Double-Lumen Endobronchial Tube (DLT)
One method of achieving OLV requires the use of a DLT with one lumen reaching a main stem bronchus and a second lumen ending in the distal trachea. Two cuffs, a proximal tracheal cuff and a distal bronchial cuff, allow achieving lung separation. There are two types of DLTs, right sided and left sided. Since the right main stem bronchus is shorter than the left main stem bronchus and the right upper lobe bronchus begins 1.5–2 cm from the carina, the right-sided DLTs have a slot on the endobronchial side of the tube to facilitate ventilation of the right upper lobe. Although left-sided DLTs are more commonly utilized, there are specific indications for right-sided DLTs. These include abnormal anatomy at the entrance of the left mainstem bronchus and operations involving the left mainstem bronchus [26]. The position of a DLT can be confirmed by auscultation, fiberoptic bronchoscopy, fluoroscopy, chest radiography, selective capnography, and use of an underwater seal.

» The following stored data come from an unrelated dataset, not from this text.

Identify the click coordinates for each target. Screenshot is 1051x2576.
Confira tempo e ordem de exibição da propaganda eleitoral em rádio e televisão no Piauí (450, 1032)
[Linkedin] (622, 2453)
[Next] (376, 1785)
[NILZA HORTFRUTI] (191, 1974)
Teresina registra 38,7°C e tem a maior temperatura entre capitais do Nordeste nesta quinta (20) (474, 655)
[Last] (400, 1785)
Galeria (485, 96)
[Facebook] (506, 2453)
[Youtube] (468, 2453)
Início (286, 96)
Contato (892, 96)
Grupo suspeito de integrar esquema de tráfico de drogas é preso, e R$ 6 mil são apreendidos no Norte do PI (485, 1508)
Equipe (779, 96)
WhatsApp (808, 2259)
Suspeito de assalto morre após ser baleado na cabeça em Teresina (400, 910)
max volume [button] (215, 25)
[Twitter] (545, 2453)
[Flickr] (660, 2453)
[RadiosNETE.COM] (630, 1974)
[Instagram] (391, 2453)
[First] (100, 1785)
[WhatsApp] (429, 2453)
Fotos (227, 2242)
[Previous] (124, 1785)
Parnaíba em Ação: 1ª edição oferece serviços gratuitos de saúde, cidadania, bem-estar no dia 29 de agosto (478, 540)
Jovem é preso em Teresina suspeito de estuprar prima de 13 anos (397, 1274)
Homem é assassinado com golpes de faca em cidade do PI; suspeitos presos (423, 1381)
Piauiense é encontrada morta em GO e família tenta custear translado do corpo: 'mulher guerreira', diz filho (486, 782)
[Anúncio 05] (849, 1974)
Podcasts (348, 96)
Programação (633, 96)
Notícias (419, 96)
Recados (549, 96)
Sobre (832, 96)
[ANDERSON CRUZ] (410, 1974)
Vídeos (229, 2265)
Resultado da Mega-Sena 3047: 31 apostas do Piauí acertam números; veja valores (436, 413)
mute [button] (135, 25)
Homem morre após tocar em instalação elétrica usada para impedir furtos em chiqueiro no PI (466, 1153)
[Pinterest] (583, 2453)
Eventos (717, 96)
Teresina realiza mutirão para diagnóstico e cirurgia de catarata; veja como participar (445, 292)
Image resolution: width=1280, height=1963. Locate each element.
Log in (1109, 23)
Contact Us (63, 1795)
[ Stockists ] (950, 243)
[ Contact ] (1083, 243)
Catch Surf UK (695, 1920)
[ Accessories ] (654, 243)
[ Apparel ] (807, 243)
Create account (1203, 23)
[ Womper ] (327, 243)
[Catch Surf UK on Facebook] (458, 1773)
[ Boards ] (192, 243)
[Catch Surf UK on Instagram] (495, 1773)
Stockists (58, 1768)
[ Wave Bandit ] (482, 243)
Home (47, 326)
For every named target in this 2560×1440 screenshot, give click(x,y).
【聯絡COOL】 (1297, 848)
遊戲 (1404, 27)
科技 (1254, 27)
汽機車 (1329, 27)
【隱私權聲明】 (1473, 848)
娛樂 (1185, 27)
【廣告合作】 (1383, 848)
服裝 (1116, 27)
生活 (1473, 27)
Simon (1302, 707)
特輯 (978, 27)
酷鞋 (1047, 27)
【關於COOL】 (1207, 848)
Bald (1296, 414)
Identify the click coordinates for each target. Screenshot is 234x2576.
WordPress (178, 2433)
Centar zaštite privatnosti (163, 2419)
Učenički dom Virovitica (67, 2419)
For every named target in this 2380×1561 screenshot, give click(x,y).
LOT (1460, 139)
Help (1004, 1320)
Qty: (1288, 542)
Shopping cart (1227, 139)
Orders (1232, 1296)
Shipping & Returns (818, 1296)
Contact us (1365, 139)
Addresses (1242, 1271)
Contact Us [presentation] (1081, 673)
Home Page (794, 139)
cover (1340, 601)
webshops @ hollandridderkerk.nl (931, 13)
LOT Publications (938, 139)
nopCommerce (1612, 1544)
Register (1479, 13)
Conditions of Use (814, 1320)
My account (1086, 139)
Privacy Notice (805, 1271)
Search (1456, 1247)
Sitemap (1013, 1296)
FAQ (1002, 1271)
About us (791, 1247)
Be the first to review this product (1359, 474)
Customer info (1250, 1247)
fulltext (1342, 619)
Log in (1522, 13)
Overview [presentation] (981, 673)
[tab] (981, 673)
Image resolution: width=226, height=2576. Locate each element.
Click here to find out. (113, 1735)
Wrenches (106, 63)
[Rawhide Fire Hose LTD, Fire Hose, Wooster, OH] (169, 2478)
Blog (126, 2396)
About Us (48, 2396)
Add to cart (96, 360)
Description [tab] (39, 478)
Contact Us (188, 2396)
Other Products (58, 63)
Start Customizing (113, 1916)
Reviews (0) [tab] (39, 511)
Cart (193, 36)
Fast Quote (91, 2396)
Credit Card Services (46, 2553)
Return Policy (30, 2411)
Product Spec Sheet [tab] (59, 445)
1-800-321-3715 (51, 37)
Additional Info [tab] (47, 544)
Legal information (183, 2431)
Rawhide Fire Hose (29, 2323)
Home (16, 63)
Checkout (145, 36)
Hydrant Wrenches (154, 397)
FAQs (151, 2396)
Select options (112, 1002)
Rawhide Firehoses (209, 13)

Problems associated with the use of a DLT are airway trauma, incorrect positioning of the endobronchial tube [26], and tension pneumothorax in the dependent, ventilated lung [27]. Patients with a difficult airway requiring OLV can undergo an awake fiberoptic intubation with a single-lumen endotracheal tube with the use of a tube exchanger to place a DLT once the patient is under general anesthesia. The position of the DLT is confirmed with auscultation and a fiberoptic bronchoscope. Consideration of exchanging a DLT to a single-lumen endotracheal tube at the end of the operation should be made for those patients requiring prolonged postoperative ventilation.
Bronchial Blockers
Bronchial blockers are an alternative method to achieve lung separation. Bronchial blockers allow the collapse of a lung distal to the occlusion and are placed through the lumen of a single-lumen endotracheal tube, alongside a single-lumen endotracheal tube, or through the glottis or tracheostomy. For an adult, nine French blockers are adequate. Conditions that may give a preferential use to bronchial blockers include a potentially difficult airway, an awake intubation, and postoperative ventilation. After prolonged ventilation, bronchial blockers avoid switching from a double-lumen to a single-lumen tube for postoperative ventilation thus potentially preventing airway compromise [26]. Patients with a difficult airway requiring OLV can undergo an awake fiberoptic intubation with a single-lumen endotracheal tube after the airway is anesthetized. Once the position of the endotracheal tube in the trachea is confirmed, a bronchial blocker is then placed.